Where I came in was to make these jump points which featured a myriad of data: things like items, weapons, bike parts, spawn location, completed missions and jobs, trust and credit totals for each camp, skill load out, attribute load out, camp and nest clearance, bunker completion, unlocked recipes and more were all meticulously chosen for just about every mission and story beat. This allowed designers to test their content with multiple progression-appropriate load outs that better allowed them to understand how players would actually be interacting with them.

Grabbers
These tools, created by UE4’s Blutilities and maintained myself, were widely used by myself and my coworkers because of their incredible usability and dramatic efficiency. I made a number of these over the years as they were able to reduce the overwhelming complexity of developing an open world. While individual Grabbers were tailored for specific purposes, they all functioned in roughly the same way.

Days Gone is just too big to be without a method to organize, view and make mass edits.

Days Gone is just too big to be without a method to organize, view and make mass edits.

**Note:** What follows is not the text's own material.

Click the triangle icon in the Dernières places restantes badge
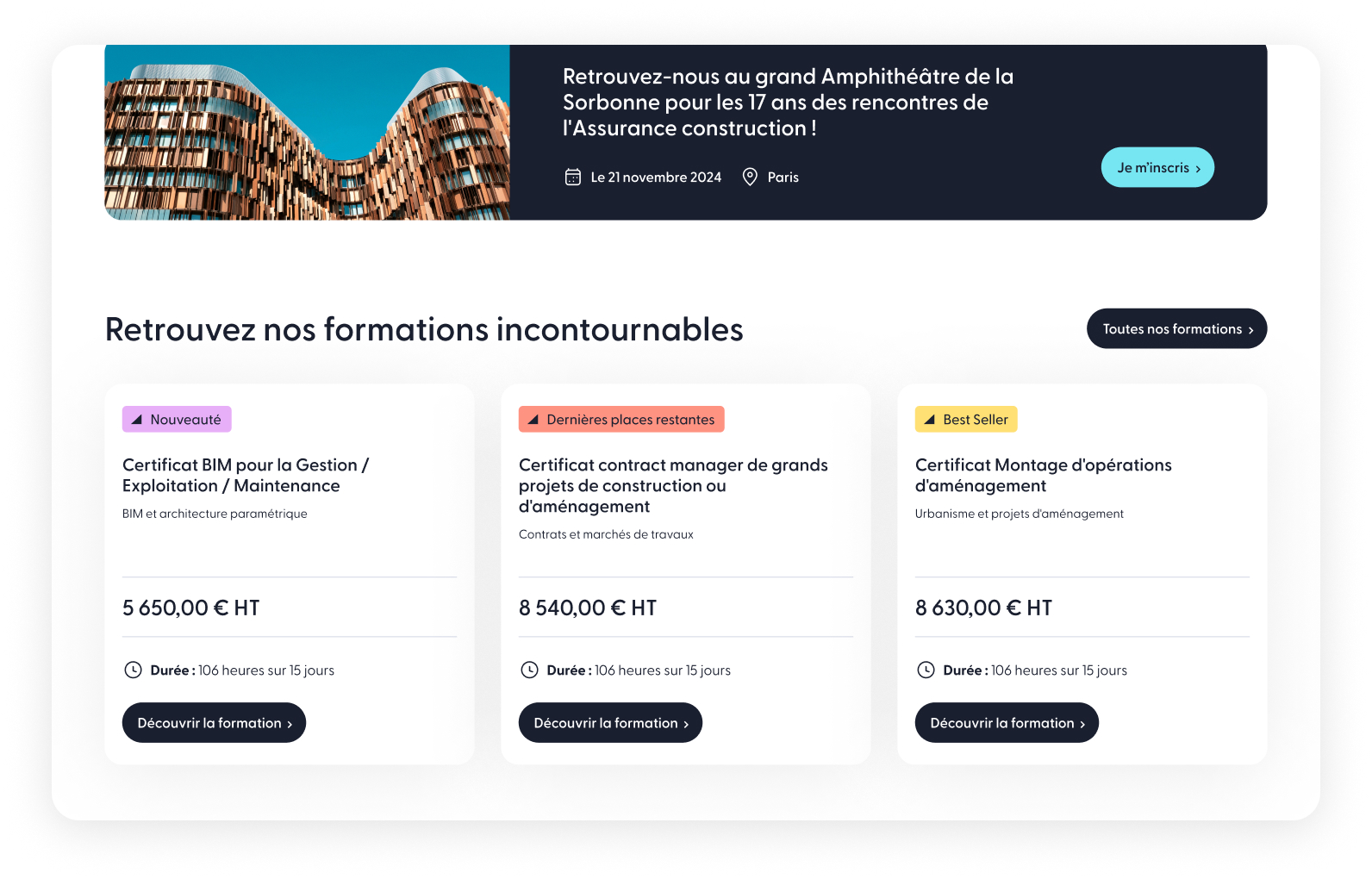 pos(533,420)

Chiefly, they would scrub loaded levels within the editor for assets of the type that they were designed for (think items, ambient events, spawn locations, etc.). These assets would fill an array, allowing designers to go through them via a numbered list more convenient than the Outliner. In addition to this ease of parsing upwards of dozens to hundreds or even thousands of assets, these grabbers would automatically create a string of relevant information depending on the asset being grabbed. For items, this included the name, blueprint name, location in the world, quantity in that single asset, quantity loaded as a whole, credit value, etc.. At the press of a button, all that information would be printed to the Output Log in a format that could easily be copy/pasted into a program like Microsoft Excel where it would automatically parse out data into the proper columns and rows.

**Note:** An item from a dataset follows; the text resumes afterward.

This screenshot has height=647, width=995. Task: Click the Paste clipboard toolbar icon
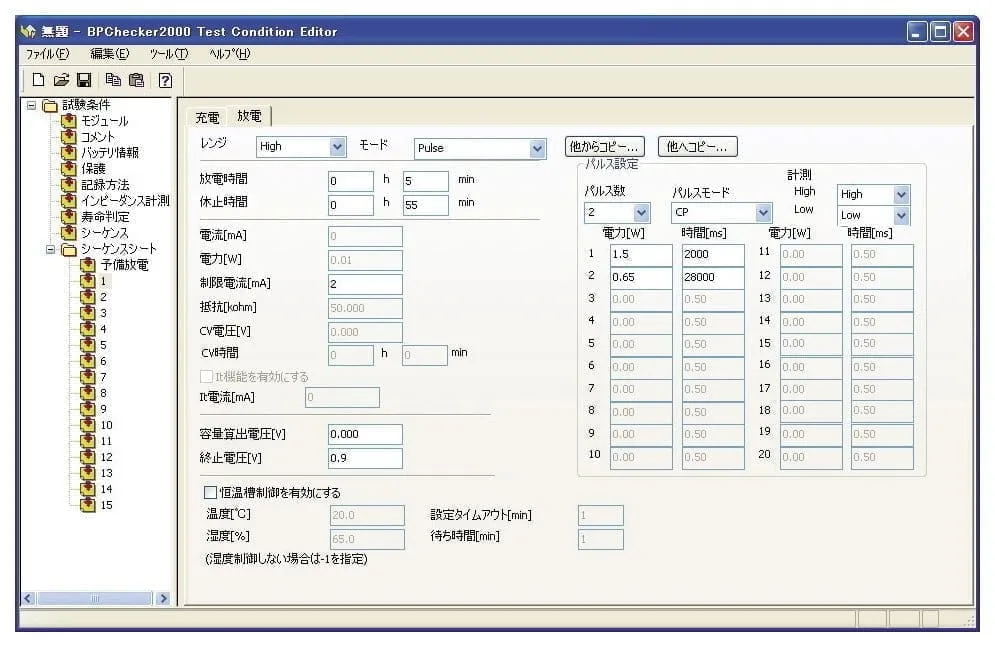[136, 80]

This allowed us to not only have precise information at a moment’s glance but also allowed us to better understand broad strokes of where the world currently stood. Perhaps Belknap had a wealth of scrap compared to other areas, maybe Lost Lake was lacking in healing items, we once found that the two starter zones had half the amount of kerosene as any other later zone; whether or not these aspects of the world needed fixing or not was up to us, but at least we had a method of even knowing that that was the case in the first place. Additionally, this tool also enabled us to make sweeping changes where needed. An item is being removed? Just select all and delete. Ambient Events in Cascade no longer summon Ripper type enemies? Select all and replace them with marauders.

My initial tool was used to better our efforts of open world item population, but it quickly took notice and I was soon creating a number of these tools for different people and different purposes that ultimately shaved incalculable hours from our pipeline.